What if we somehow could make our tracker so smart that once it gets the detection from the detector it learns how the object actually looks like and what its attributes are so that after the collision it can somehow remember which object had which ID and then assign the same ids back again instead of assigning new IDs. Wouldn’t that solve all our problems?

Deep SORT

Deep sort is the solution that does exactly what we discussed above. Let's dive deeper into how it does that.

Architecture

In DeepSort, the process is as follows.

  1. Compute bounding boxes using YOLO-v3(detections)
  2. Use Sort (Kalman filter)and ReID (identification model) to link bounding boxes and tracks
  3. If no link can be made, a new ID is assigned and it is newly added to tracks.

What is referred as “detections” is the list of people in one frame, and “tracks” is the list of objects currently being tracked. Each item of tracks is assigned an ID, and by assigning a bounding box to each one of those items, you can assign an ID to the person.

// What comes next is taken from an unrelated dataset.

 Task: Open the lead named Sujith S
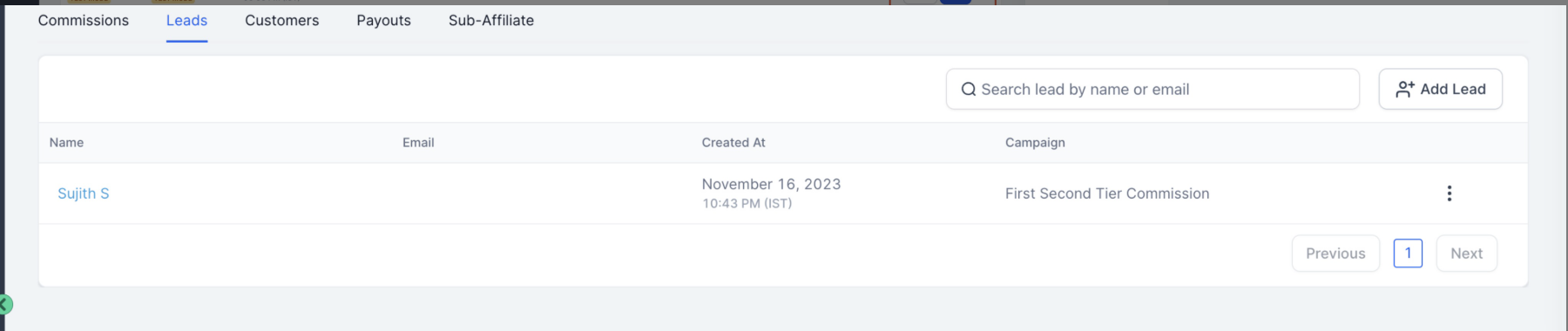(84, 193)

ReID is mainly used when linking bounding boxes and tracks. The distance between the feature vectors computed by ReID from the object image of the current tracking target (tracks) and the feature vectors also calculated by ReID from the person image cut out by the bounding box (detections) in YOLO v3, is used to link bounding boxes and tracks. Simply put, the object with the smallest distance is considered to be the same object instance and assigned a track ID. To calculate the vector distance, feature vectors for the last 100 frames for each track are used. At this time, the coordinate information of the track is not taken into account.

The cost function is defined as Sort distance * λ + ReID distance, but in the paper, λ = 0 turned out to empirically give good results, so the coordinate information is not taken into account.

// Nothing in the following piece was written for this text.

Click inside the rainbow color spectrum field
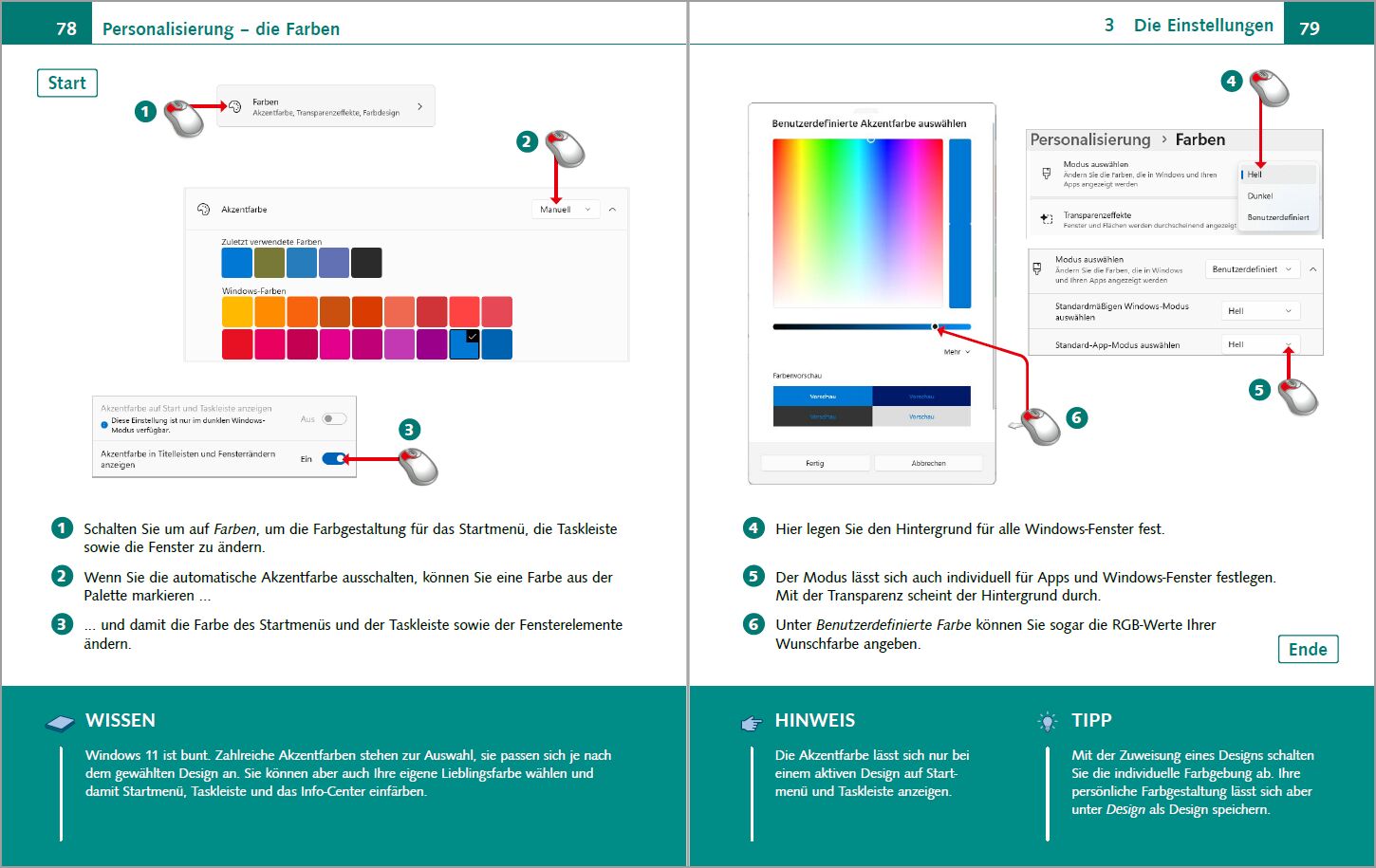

During our experiments we found that setting λ = 0 is a reasonable choice when there is substantial camera motion. In this setting, only appearance information are used in the association cost term. However, the Mahalanobis gate is still used to disregarded infeasible assignments based on possible object locations inferred by the Kalman filter.

If the position in the current frame, which is assumed based on the Sort past tracking information, is too far apart, the ID will not be assigned. When a bounding box is left without any ID, Sort is used to assign one.

If the bounding box is “lost” for 70 frames, it will be removed from the tracking.

The ReID model is trained from 1,100,000 images of 1,261 pedestrians from the large-scale person re-identification dataset.

Comparison of Deep Sort to other techniques

Usage

To use DeepSort with the ailia SDK, use the sample below. In this sample, DeepSort is used to track a person detected by YOLOv3. You can use the following command to track against the web camera.

$ python3 deepsort.py -v 0

You can also calculate the similarity of an object by giving it two still images.

$ python3 deepsort.py — pairimage IMAGE_PATH1 IMAGE_PATH2

Note that scipy is required since it is used to calculate the Kalman filter.

Conclusion

There are many implementations of Deep Sort. Feel free to check one repository at GitHub here. I have personally used deep sort for 2 of my past projects and believe me the results are promising. While many of you might be frustrated and thinking if this article is about deep sort then why explain everything else this is actually because it’s easier to use a technique off the shelf but believe it’s really much more beneficial to know comparison b/w techniques to choose one over the other. That being said it also helps you to avoid overkill in situations where a simple tracking algorithm would have sufficed. I have been thinking to write on this particular algorithm and appreciate the work done here from where I took help for my write-up. Credit where it’s due man xD.